I’m working on a project this year to build a competitive programming FAQ. This is one in a series of articles describing the research, writing, and tool creation process. To read the whole series, see my CPFAQ category page.
So far this year, I’ve been building tools that operate on text files in tab-separate value (TSV) format. The advantage of this format is that it’s easy to read from and write to in code, and it imports directly into Excel for manual processing. For example, last week I worked on a TSV file in which each line contains one Quora question title, link, and follower count. I extracted this information automatically using one of my tools. I then imported the TSV file into Excel so I could manually edit each row to add a canonical question and set of tags.
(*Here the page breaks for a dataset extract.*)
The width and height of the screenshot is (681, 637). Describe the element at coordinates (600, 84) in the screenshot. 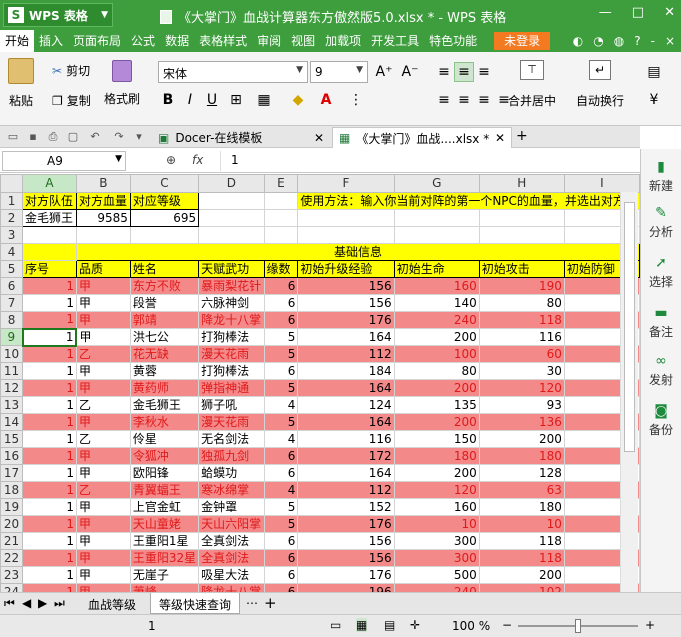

As I classify each question, I find it useful to review how previous questions are classified. That helps ensure that question classification is consistent. For example, I classified one question as follows:
- Title: What are some good questions on CodeChef from which I will learn more algorithms?
- Canonical title: What are some good competitive programming problems?
I later came across the question What are some must-do problems on Codeforces?, which I thought should have the same classification. So I looked through the current list of classified questions to copy the classification decisions I made earlier.
If I only had a few questions classified, it would be easy enough to scan through the list and find a similar one. But as the list grows longer, that becomes impractical. So I decided this week that it’s time to upgrade my storage technology.